One skein at a time
Monday March 01st 2010, 9:47 pm
Filed under: Knit

I’ve stalled out.  Too many choices.  (Embiggen for full effect.)  Too much that wants to be knit all at once, right now! (This is Saturday’s Creatively Dyed haul, minus the duplicate skeins. In order: Waterfalls Hang laceweight, Steele sockweight in Tull, Spanish, and Jasmine, and Waterfalls laceweight Elegant.)

There’s only one thing to do: *Make a choice, set the rest aside and put it out of sight.  Knit the first project, bring out all the beautiful skeins, repeat from * as needed.

It’s a wonderful problem to have.  Even the Roomba got carried away by the yarnly possibilities and stalled out. (Hey, you, gimme back my bobbin, where’d you get that.)

That reminds me, the squirrels? This round went to me.



Foiled!
Monday March 01st 2010, 12:07 am
Filed under: Wildlife

Two days away from my usual spot and it was a squirrel war on my previously-rodent-free birdfeeder. And they are emphatically copycats: if one does it, each one in the vicinity has to try, just like little kids: Well, but HE got to, so why can’t *I*?

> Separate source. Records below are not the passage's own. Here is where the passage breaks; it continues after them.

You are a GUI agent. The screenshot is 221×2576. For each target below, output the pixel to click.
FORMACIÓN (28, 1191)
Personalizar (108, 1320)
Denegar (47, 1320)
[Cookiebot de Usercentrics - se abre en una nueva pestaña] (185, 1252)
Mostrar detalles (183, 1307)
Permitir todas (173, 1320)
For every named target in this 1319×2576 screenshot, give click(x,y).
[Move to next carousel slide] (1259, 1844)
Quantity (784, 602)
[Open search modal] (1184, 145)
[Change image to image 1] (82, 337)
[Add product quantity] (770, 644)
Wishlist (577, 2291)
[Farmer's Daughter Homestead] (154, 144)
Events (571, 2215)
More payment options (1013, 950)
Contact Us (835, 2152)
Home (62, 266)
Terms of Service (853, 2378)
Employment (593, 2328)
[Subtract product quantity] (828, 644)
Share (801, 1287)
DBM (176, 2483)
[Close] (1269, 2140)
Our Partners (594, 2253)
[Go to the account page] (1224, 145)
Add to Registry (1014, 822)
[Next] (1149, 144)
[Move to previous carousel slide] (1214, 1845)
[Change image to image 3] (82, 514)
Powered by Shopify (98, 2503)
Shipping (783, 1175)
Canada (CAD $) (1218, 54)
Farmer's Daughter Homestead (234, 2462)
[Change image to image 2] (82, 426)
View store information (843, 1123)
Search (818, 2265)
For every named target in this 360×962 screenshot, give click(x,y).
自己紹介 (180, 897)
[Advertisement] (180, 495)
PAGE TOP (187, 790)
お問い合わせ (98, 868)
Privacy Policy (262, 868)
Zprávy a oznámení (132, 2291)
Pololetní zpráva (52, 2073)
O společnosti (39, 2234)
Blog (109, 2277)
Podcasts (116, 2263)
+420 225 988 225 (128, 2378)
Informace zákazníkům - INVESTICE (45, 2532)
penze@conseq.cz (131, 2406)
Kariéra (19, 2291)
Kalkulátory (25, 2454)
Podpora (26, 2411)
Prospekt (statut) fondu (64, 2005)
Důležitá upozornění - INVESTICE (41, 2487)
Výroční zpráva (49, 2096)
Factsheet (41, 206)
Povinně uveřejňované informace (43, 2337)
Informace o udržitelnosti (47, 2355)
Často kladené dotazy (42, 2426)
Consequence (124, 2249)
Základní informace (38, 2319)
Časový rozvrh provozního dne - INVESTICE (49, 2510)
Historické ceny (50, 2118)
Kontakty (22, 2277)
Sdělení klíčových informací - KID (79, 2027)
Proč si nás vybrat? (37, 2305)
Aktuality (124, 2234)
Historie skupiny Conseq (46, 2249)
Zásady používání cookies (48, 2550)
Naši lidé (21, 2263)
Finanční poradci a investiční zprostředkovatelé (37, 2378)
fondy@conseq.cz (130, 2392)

Yo? Did you see your littermate hit the ground running from up there when I opened the door? It couldn’t have been fun.

So today one was keeping an eye on me, judging to see if I might walk away out of sight so it could have a go at that awning pole and then go leaping across to the food from there. Like I didn’t know exactly what it was thinking–I’ve seen them do a “Mother May I” game, running a few feet forward if I turn my head away, freezing if I turn back to see.   They charm me so, the little toddlers.

What he didn’t realize was the neighbor’s cat was watching him intently from halfway across the grass. Not stalking him; more like it was watching the wing-and-foot show and noting where future snackage was to be found should the need arise.

I opened the door and squirrel, birds, and cat fled to safety.

Those black squirrels’ preoccupation with me and that feeder was Darwinizing them.  I took some aluminum foil. I taped a short length of it to the pole opposite the feeder–nothing harmful in any way, but nothing for agile little feet to pitch their in-tent from either.

Went off to church. Came home to find crinkled foil, still holding–someone must have tried from below–and a little black squirrel sitting among my amaryllises on the picnic table, staring longingly up, wondering if maybe, just maybe, he could make the leap from over that-a-way.  All that lovely, lovely millet and sunflower seeds.